• SUPPLIED DATA:
------------------------------------------------------------------------
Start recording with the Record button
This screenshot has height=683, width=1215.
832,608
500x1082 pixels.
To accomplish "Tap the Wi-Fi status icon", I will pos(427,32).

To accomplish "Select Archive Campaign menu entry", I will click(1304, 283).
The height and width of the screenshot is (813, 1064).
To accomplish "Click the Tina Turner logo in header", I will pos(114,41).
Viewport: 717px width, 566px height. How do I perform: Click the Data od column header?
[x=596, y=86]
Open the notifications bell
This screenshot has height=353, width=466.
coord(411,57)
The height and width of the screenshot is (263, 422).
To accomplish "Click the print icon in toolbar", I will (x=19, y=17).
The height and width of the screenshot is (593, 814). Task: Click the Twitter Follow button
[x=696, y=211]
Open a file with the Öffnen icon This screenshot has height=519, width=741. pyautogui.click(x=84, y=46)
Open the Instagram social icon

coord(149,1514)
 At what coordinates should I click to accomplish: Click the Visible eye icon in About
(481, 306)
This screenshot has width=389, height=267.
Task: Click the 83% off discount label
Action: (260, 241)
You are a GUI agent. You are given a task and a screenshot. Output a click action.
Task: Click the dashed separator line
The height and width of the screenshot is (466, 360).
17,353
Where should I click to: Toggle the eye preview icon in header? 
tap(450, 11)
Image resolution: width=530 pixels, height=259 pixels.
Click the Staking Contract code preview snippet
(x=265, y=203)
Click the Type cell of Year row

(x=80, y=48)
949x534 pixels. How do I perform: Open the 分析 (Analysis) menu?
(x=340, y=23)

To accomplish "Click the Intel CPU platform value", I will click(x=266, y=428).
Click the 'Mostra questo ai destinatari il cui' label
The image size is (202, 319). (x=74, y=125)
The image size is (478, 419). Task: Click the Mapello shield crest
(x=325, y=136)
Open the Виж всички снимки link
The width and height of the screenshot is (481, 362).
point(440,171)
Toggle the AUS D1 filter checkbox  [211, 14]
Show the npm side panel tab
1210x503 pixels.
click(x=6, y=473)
------------------------------------------------------------------------
• TRY IT:
How many lines of these entries contain the string "will"? Reply with the number alone.

• THE ANSWER:
5